New long-acting local anesthetic derived from algae effectively blocks pain in surgical patients
A U.S.-Chile collaboration is bringing surgical patients closer to having a long-acting local anesthetic. In a randomized, double-blind trial, patients given neosaxitoxin, a new local anesthetic derived from algae, had significantly less postoperative pain and recovered about two days sooner than those given the commonly used local anesthetic bupivacaine. Based on this finding, Children's Hospital Boston, a co-investigator on the study, has signed a collaboration agreement with biotech start-up company Proteus SA (Santiago, Chile) to move the new anesthetic toward clinical adoption.
Tens of millions of patients have operations requiring local anesthesia each year. Current local anesthetics act for less than 8 hours; when they wear off, patients generally need opioid analgesics, which cause substantial side effects, including nausea, sedation, shallow breathing, sleepiness, constipation and itching. These side effects often delay recovery and can result in prolonged hospitalization.
Neosaxitoxin (neoSTX) provides local anesthesia for more than 24 hours. It is a site 1 sodium-channel blocker, part of a larger class of emerging anesthetics based on molecules derived from aquatic organisms.
"In my opinion, there has not been a truly innovative new local anesthetic medication in the last 40 to 50 years," notes study coauthor Charles Berde, MD, PhD, chief of the Division of Pain Medicine at Children's Hospital Boston. "Most drugs introduced over that time period have represented only minimal advances. There have been candidate drugs that went in novel directions, but they've had shortcomings, and none have made it to market."
The neoSTX trial, the first of its kind, involved 137 Chilean patients having laparoscopic removal of their gall bladders. As reported in the March-April issue of Regional Anesthesia and Pain Medicine, significantly fewer patients randomized to neoSTX reported severe postoperative pain at the incision site at both 12 hours (4 vs. 18 percent) and 24 hours (6 vs. 16 percent). Significantly more neoSTX-treated patients had complete absence of pain at 12 hours, both at rest (88 vs. 69 percent) and with movement (80 vs. 60 percent). Patients in the neoSTX group reported a full functional recovery approximately 2 days earlier.

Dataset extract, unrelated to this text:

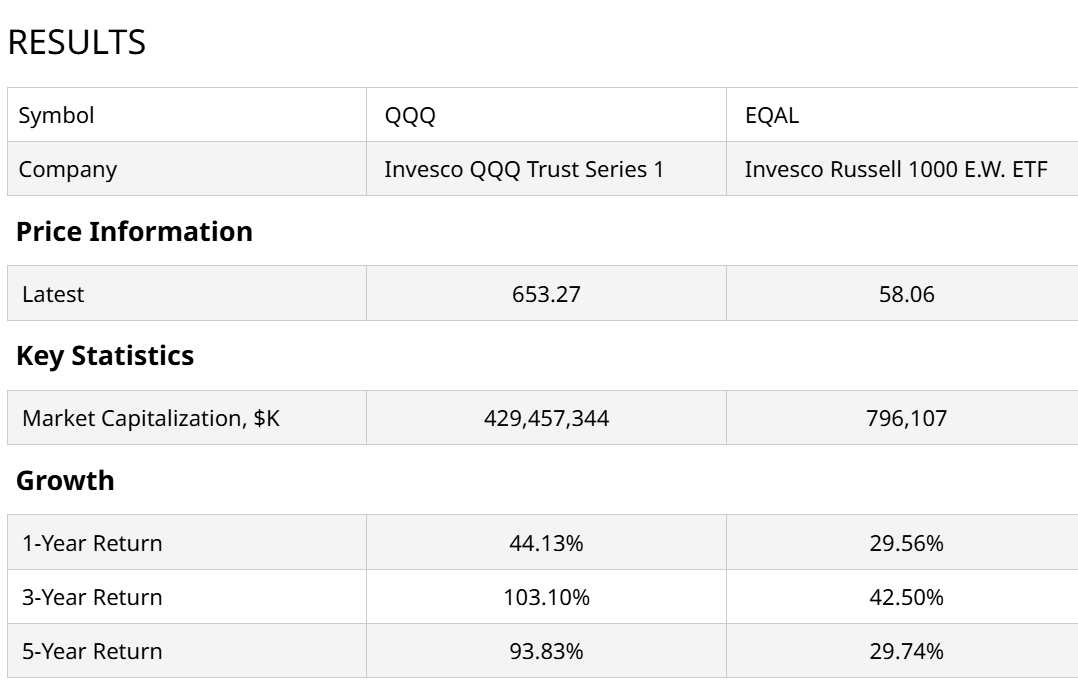The height and width of the screenshot is (687, 1078).
Task: Click the Company row label
Action: (68, 169)
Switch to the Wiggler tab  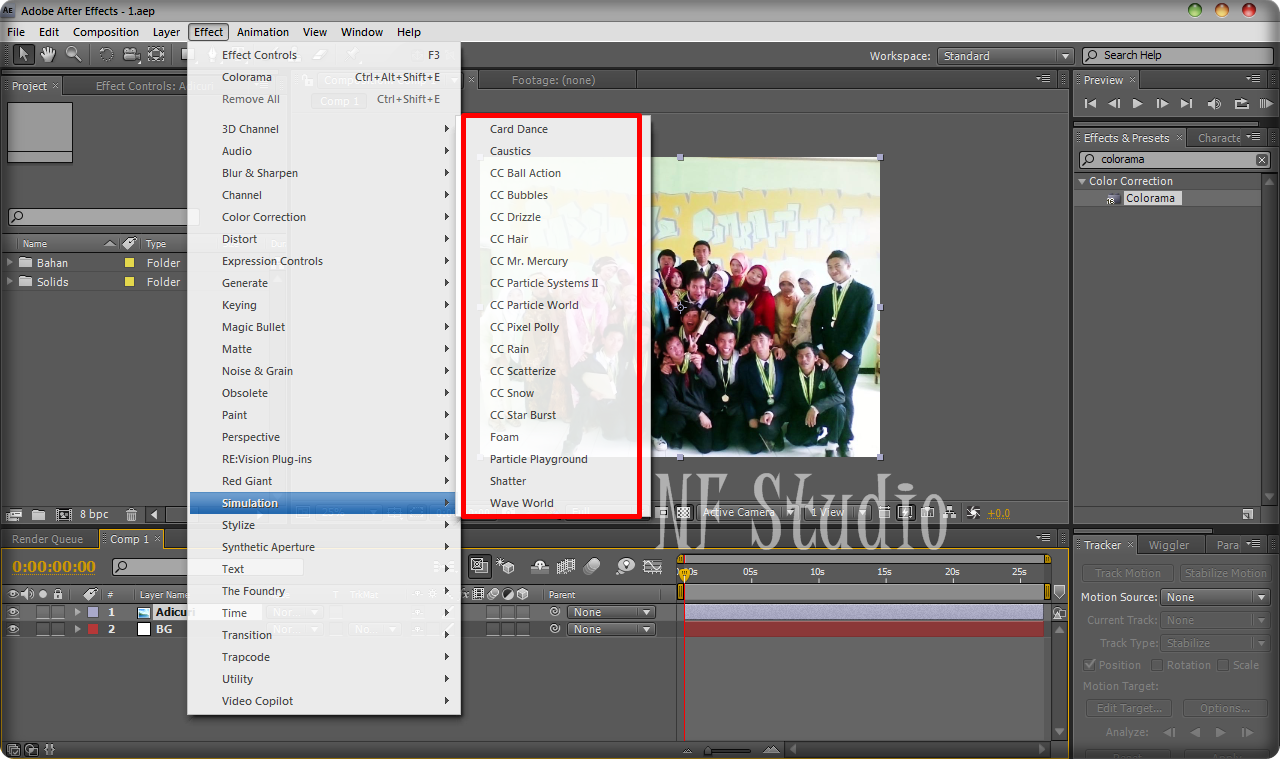[1170, 545]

No serious adverse reactions occurred in either group.
The trial was a three-part effort led by first author Alberto Rodríguez-Navarro, MD, at Padre Hurtado Hospital (Santiago, Chile); a clinical-academic team led by Berde; and a pharmaceutical development team led by Luis Novoa, CEO of Proteus SA. "As a surgeon who specializes in abdominal surgery, I think that the future of pain treatment will benefit greatly from this type of multidisciplinary collaboration," says Rodríguez-Navarro.
The Chilean and American investigators met through their scientific publications. Berde and Daniel Kohane, MD, PhD, a clinician-researcher in Critical Care Medicine at Children's, had studied site 1 sodium-channel blockers derived from marine toxins for more than a decade. Their work in rats showed that the compounds lack the side effects of existing anesthetics and opioid analgesics. They are not addictive, have no cardiac toxicity and don't cross the blood-brain barrier, thus avoiding the risk of seizures occasionally seen with existing local anesthetics. They also cause minimal local tissue reaction, avoiding the nerve and muscle damage seen with high concentrations of existing local anesthetics.
Meanwhile, in Chile, Rodríguez-Navarro had published work examining the anesthetic potential of neoSTX, derived from local algae.
The scientists at Proteus have developed expertise in extracting, culturing and purifying large amounts of neoSTX from freshwater microalgae, and formulating the compound for medical use. The planned clinical studies at Children's, hoped to begin this year, will look for optimal doses that block pain while avoiding toxicity.
Groups of young adult volunteers will receive neoSTX injections under the skin in gradually increasing doses. Although NeoSTX has appeared very safe in over 400 patients in clinical trials so far, the upcoming study will more precisely determine the margin of safety. Subjects will be closely monitored for numbness at the injection sites, as well as whole-body effects.
The team believes that even more prolonged local anesthesia is possible. They have data from animals and exploratory studies in humans showing that combining Site-1 sodium channel blockers with existing local anesthetics can produce nerve blockade for up to 2 to 4 days – with minimal local or systemic side effects.
"We think that the demand for a long-acting local anesthetic will vast," says Novoa of Proteus. "Our initial estimates suggest a market greater than 1 billion dollars."
Children's holds a U.S. patent on site 1 sodium-channel toxins as prolonged-duration local anesthetics. The clinical trial was supported by an Innova Corfo Project.